Jack: [00:18:29] Absolutely and I think the future of work in terms of stepping out of the preconceived notions of what work is – to your point – if I present to you, there’s a hierarchy, information is processed and recorded and passed down, a much more collaborative one. And then again, inviting new perspectives into the workplace. MSpark was a big demonstration of that – of just because you don’t work in an agency doesn’t mean you can’t contribute to our thinking.[00:18:53] And in terms of putting qualifications to the side, experience – we’re just looking for your brain – how you think, your experience, your empathy. Those things are worth a lot more than an MBA.
Gavin: [00:19:06] Well I can talk about is all day with you but we do have to wrap up. Can I just ask you, has there been a time or person or a piece of advice you’ve received that made a bit of a difference in the way you think the way you work and the way that you live your life.?

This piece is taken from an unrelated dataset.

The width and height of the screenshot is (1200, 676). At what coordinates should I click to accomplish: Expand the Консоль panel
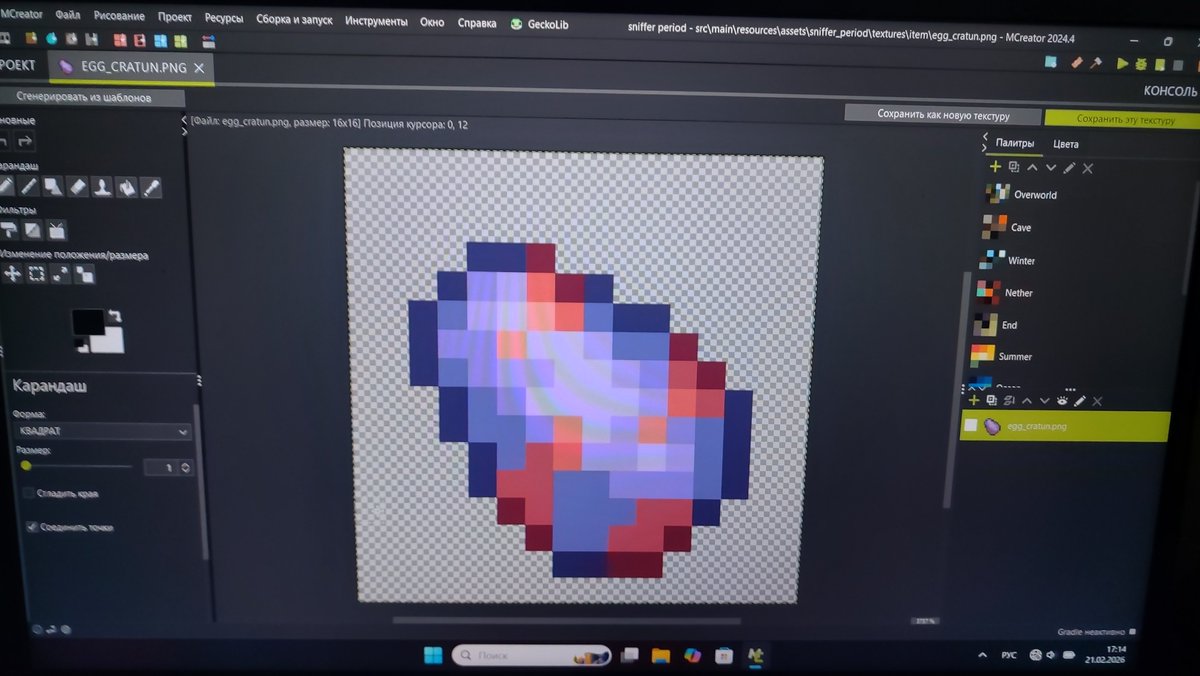pos(1174,88)
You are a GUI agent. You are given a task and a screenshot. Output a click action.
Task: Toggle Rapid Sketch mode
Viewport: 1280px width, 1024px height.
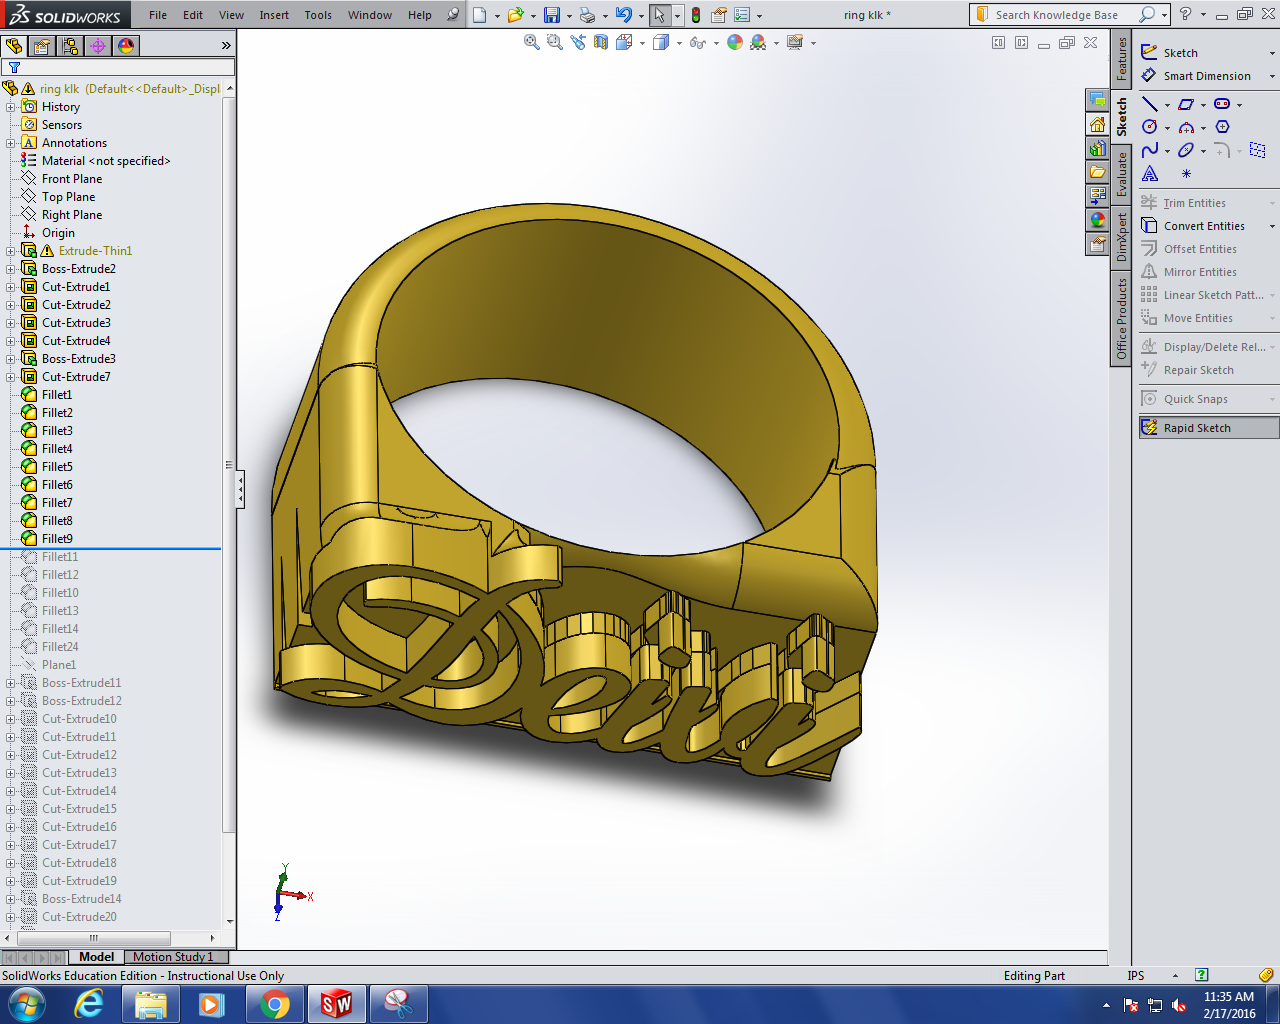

Jack: [00:19:23] Absolutely, I think there’s one piece of advice that came from one of the first people I worked with that particularly helped me in my job. Which is, reminding yourself that you’re only one part of someone else’s day.[00:19:35] And the project you’re working on is all consuming for you but ultimately you’re one part of someone else’s day. And when you go and talk to them and present their project, keeping that sense of perspective around what your project is, how it contributes to them, how much attention you have. And then that empathy of understanding that – even though you might be absolutely in love with it – I understand again how that works with feedback is vital.
Gavin: [00:19:59] Brilliant, Jack Smyth thanks for your time.
Jack: [00:20:01] Thank you. It’s been an absolute pleasure.